本篇博文将介绍 Scrapy 爬取 CSDN 博文详情页并写入文件,这里以 http://blog.csdn.net/oscer2016/article/details/78007472 这篇博文为例:
1. 先执行以下几个命令:
scrapy startproject csdnblog
cd csdnblog/
scrapy genspider -t basic spider_csdnblog csdn.net
2. 编写 settings.py :
设置用户代理,解除 ITEM_PIPELINES 注释,用户代理可在审查元素中查看:
# 修改以下两处
vim csdnblog/settings.py
USER_AGENT = 'Mozilla/5.0 (X11; Linux x86_64) AppleWebKit/537.36 (KHTML, like Gecko) Chrome/60.0.3112.113 Safari/537.36'
ITEM_PIPELINES = {
'csdnblog.pipelines.CsdnblogPipeline': 300,
}
3. 编写要抽取的数据域 (items.py) :
vim csdnblog/items.py
# -*- coding: utf-8 -*-
# Define here the models for your scraped items
#
# See documentation in:
# http://doc.scrapy.org/en/latest/topics/items.html
import scrapy
class CsdnblogItem(scrapy.Item):
# define the fields for your item here like:
# name = scrapy.Field()
title = scrapy.Field()
url = scrapy.Field()
releaseTime = scrapy.Field()
readnum = scrapy.Field()
article = scrapy.Field()
4. 编写 piplines.py:
vim csdnblog/pipelines.py
# -*- coding: utf-8 -*-
# Define your item pipelines here
#
# Don't forget to add your pipeline to the ITEM_PIPELINES setting
# See: http://doc.scrapy.org/en/latest/topics/item-pipeline.html
import sys
reload(sys)
sys.setdefaultencoding("utf-8")
import re
class CsdnblogPipeline(object):
def process_item(self, item, spider):
data = re.findall("http://blog.csdn.net/(.*?)/article/details/(\d*)", item['url'])
# 构造文件名
filename = data[0][0] + '_' + data[0][1] + '.txt'
text = "标题: " + item['title'] + "\n博文链接: " + item['url'] + "\n发布时间: " \
+ item['releaseTime'] + "\n\n正文: " + item['article']
fp = open(filename, 'w')
fp.write(text)
fp.close()
return item
5. 编写爬虫代码:
vim csdnblog/spiders/spider_csdnblog.py
# -*- coding: utf-8 -*-
import scrapy
import re
from scrapy import Request
from csdnblog.items import CsdnblogItem
class SpiderCsdnblogSpider(scrapy.Spider):
name = 'spider_csdnblog'
allowed_domains = ['csdn.net']
start_urls = ['http://blog.csdn.net/oscer2016/article/details/78007472']

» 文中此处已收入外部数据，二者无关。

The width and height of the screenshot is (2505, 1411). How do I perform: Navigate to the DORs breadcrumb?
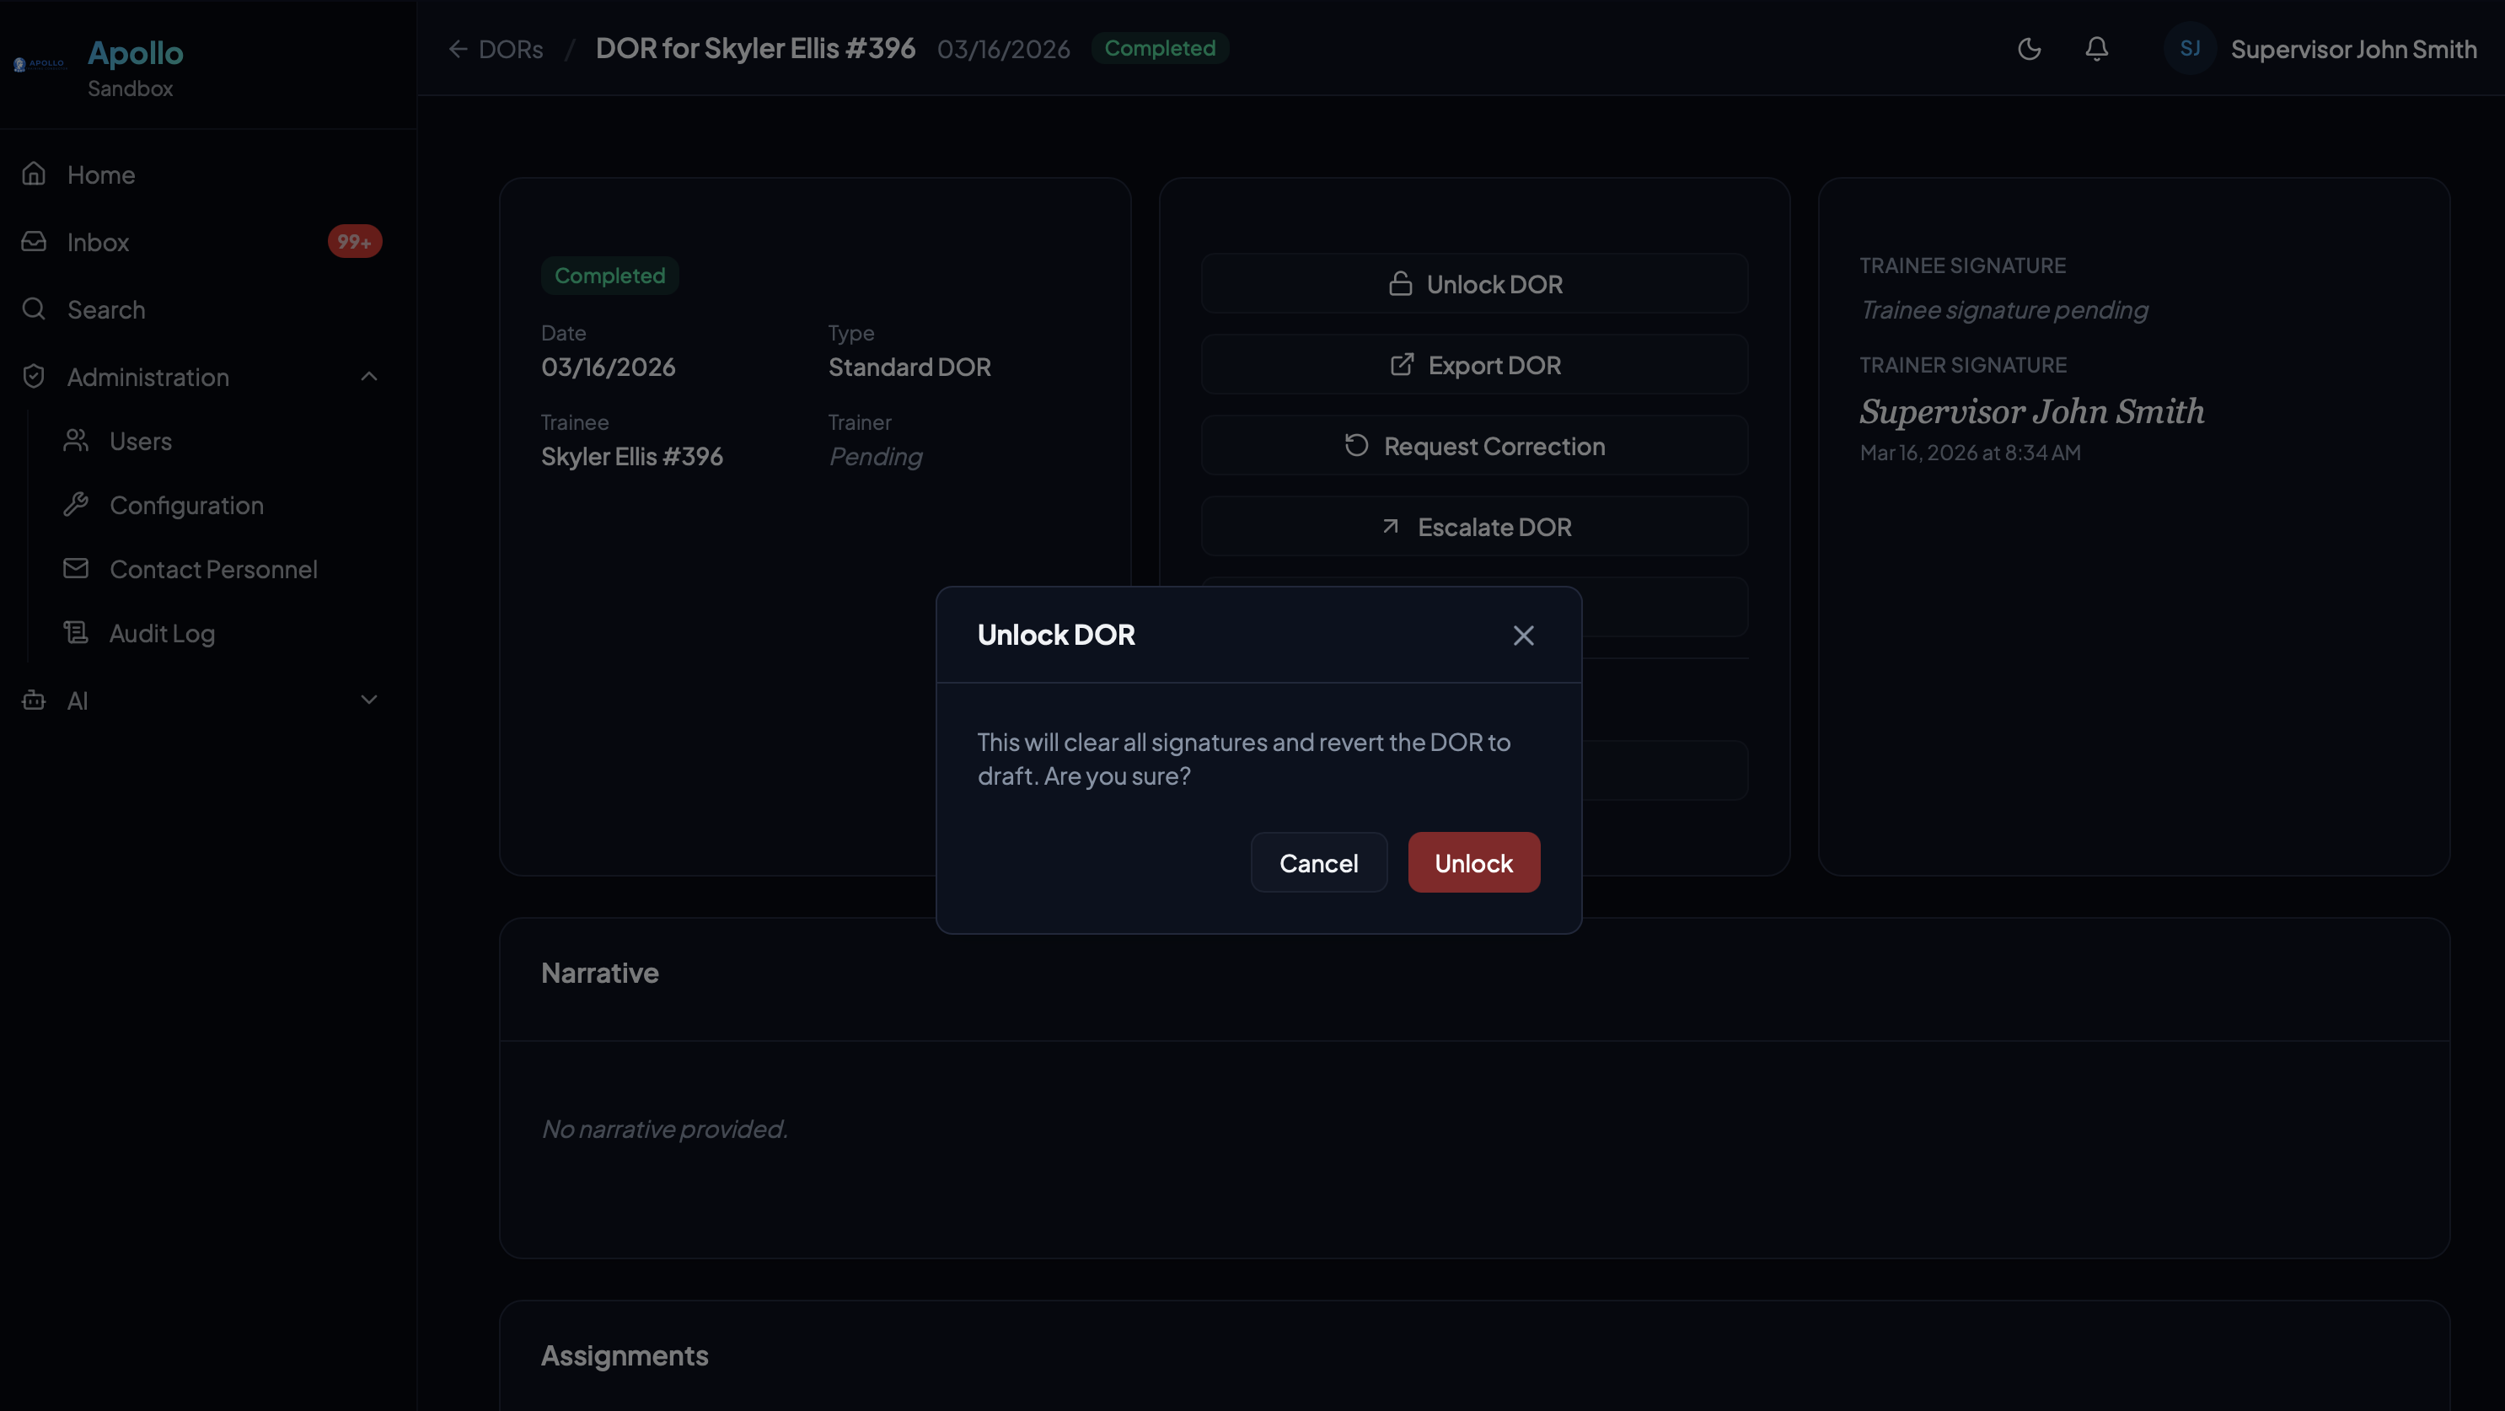tap(510, 49)
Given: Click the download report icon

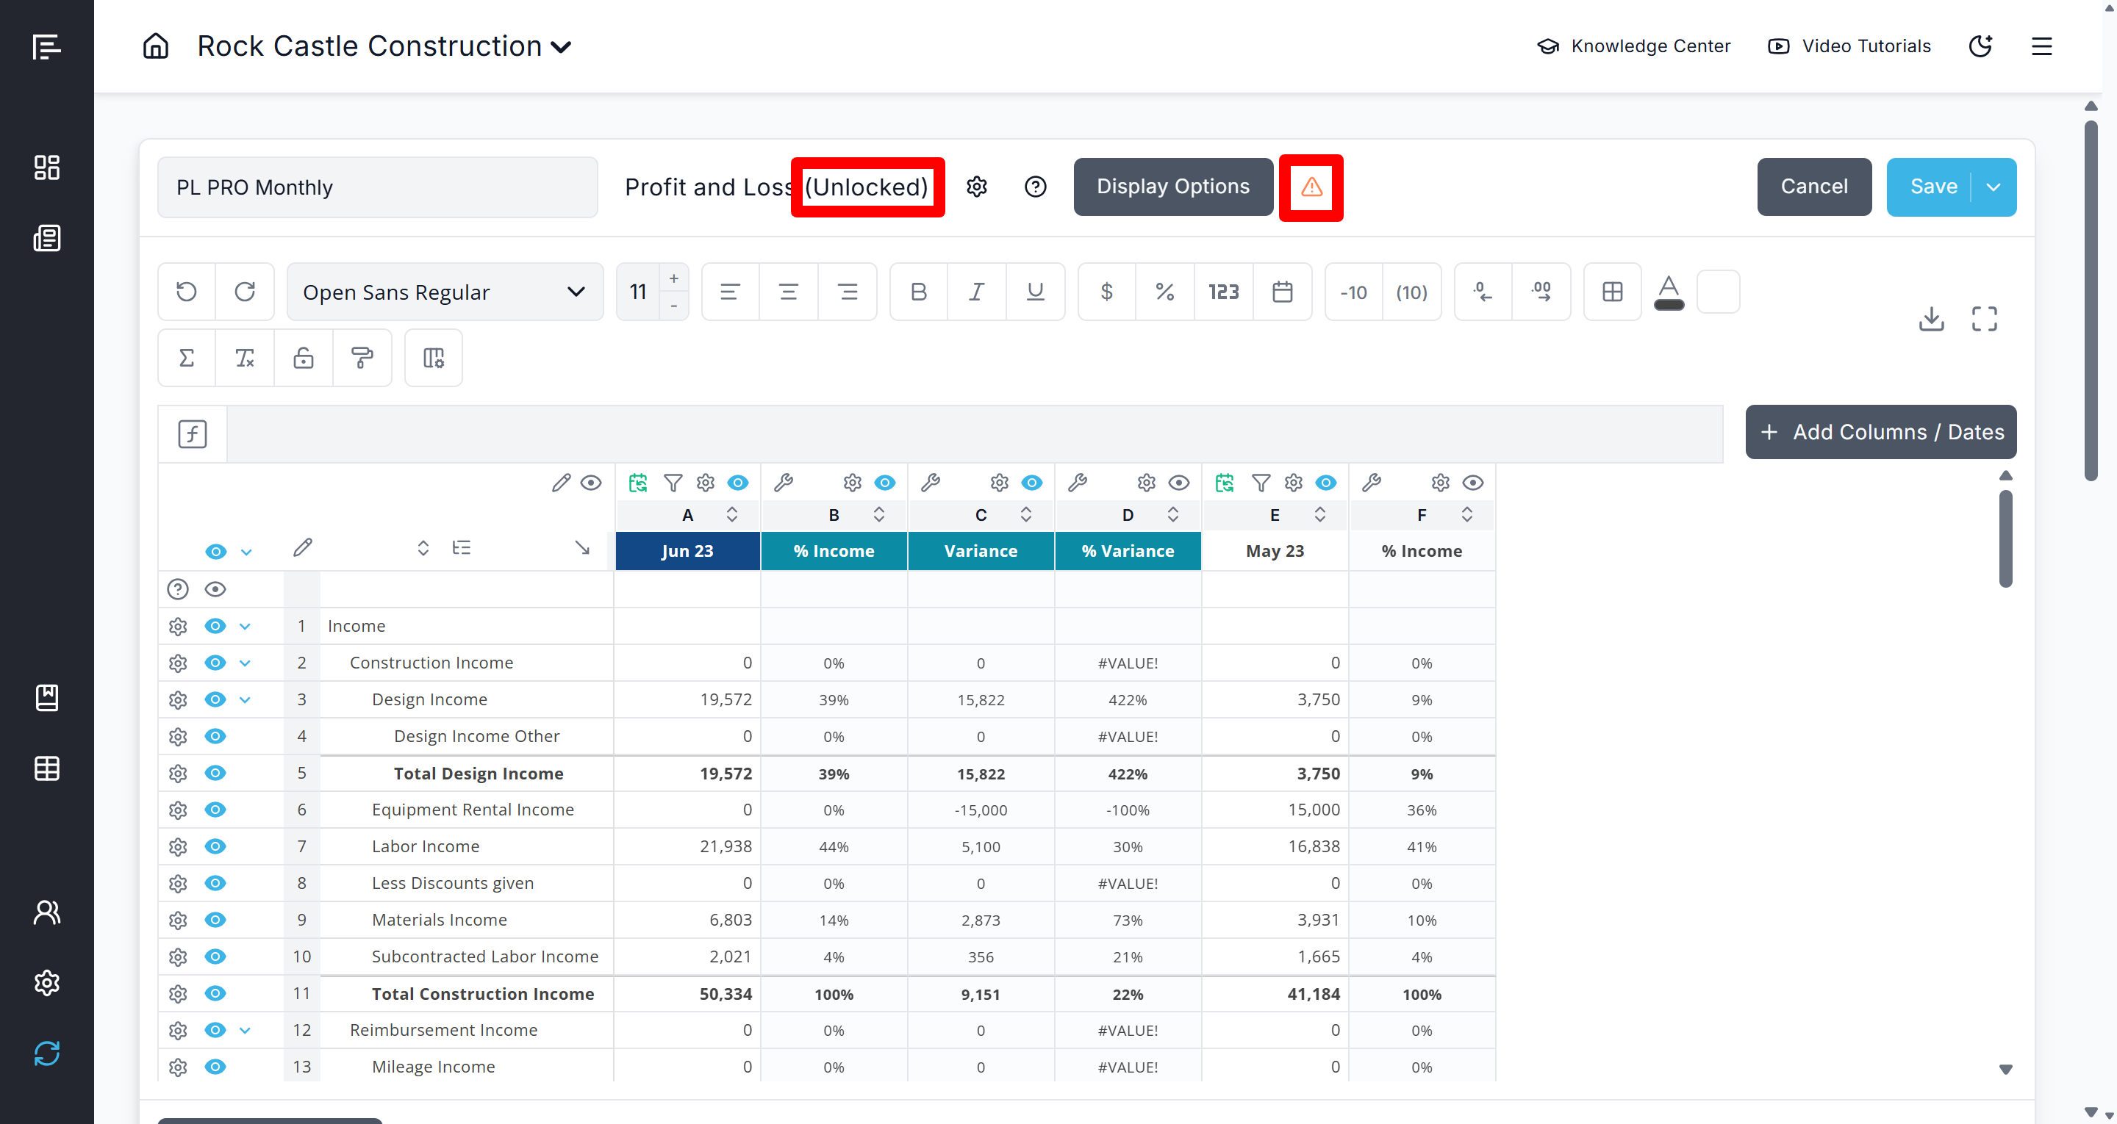Looking at the screenshot, I should (1930, 319).

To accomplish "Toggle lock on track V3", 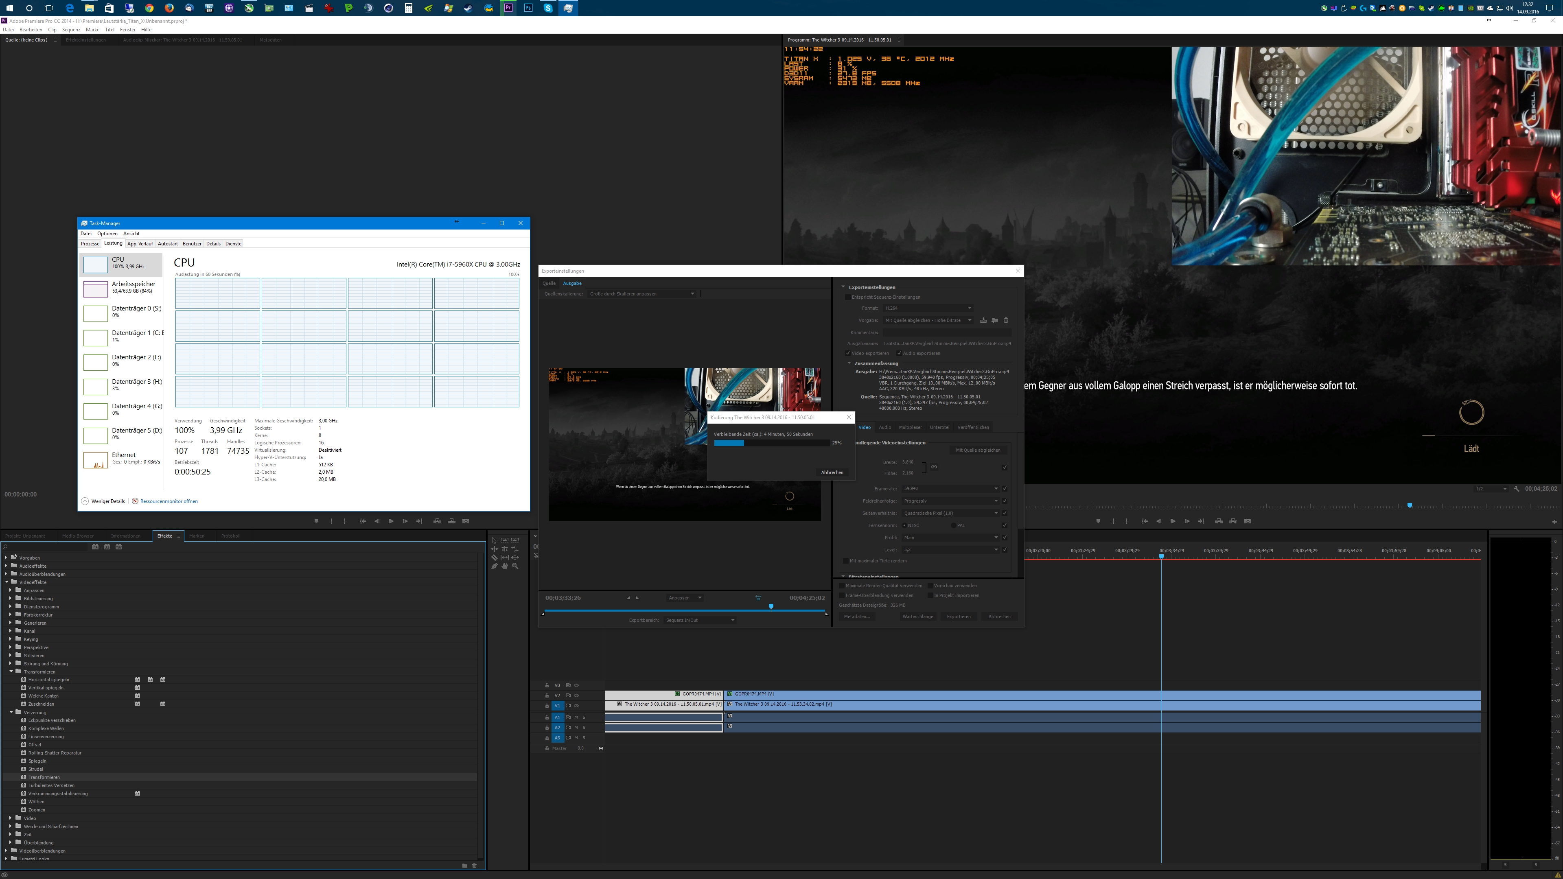I will coord(547,685).
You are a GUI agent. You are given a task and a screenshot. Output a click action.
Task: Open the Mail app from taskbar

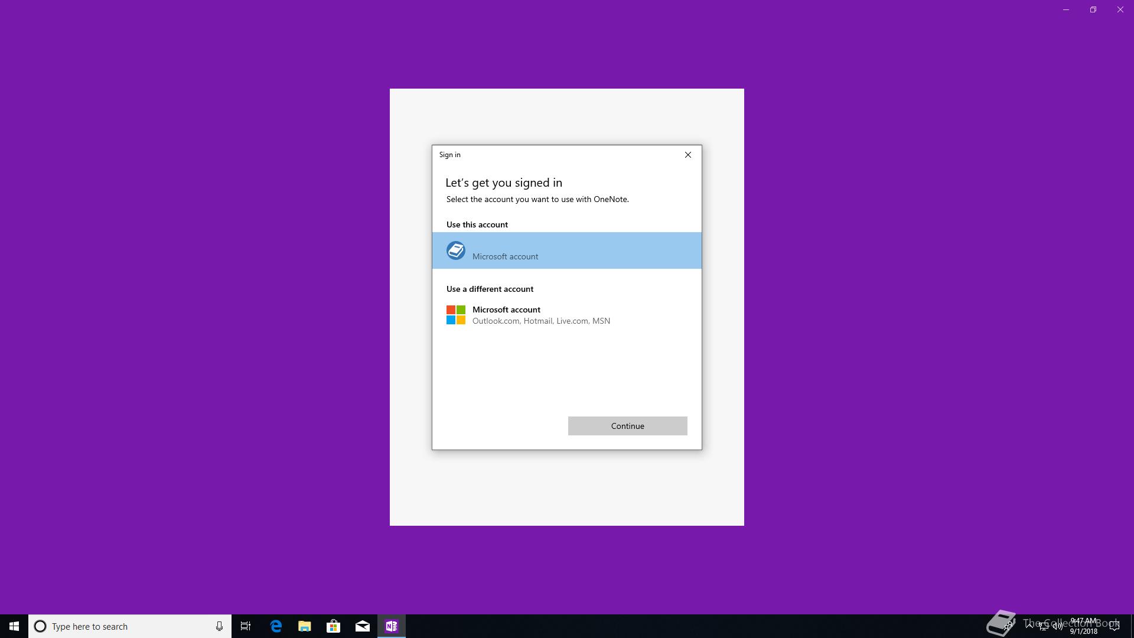pos(363,626)
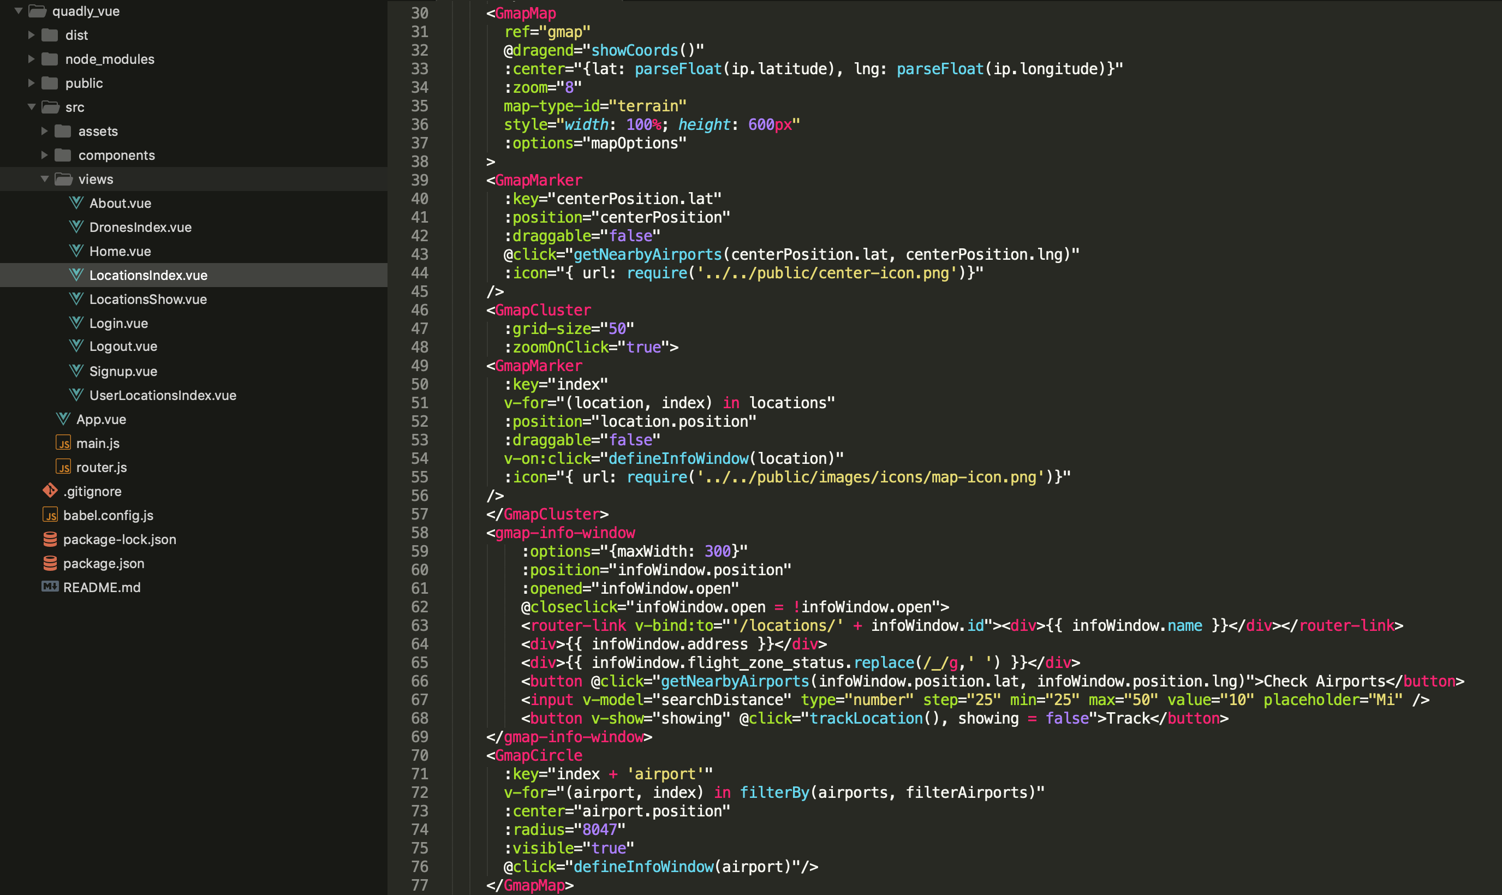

def parse(self, response):
item = CsdnblogItem()
# 新版主题博客数据抽取
item['url'] = response.url
item['title'] = response.xpath('//h1[@class="csdn_top"]/text()').extract()[0].encode('utf-8')
item['releaseTime'] = response.xpath('//span[@class="time"]/text()').extract()[0].encode('utf-8')
item['readnum'] = response.xpath('//button[@class="btn-noborder"]/span/text()').extract()[0]
data = response.xpath('//div[@class="markdown_views"]')
item['article'] = data.xpath('string(.)').extract()[0]
# 将数据传入pipelines.py,然后写入文件
yield item
6. 运行项目:
scrapy crawl spider_csdnblog --nolog
至此,博文相关数据已正确抽取并存入文件,下一篇博客将介绍爬取 CSDN 全部博客专家的所有博文并存入 MongoDB。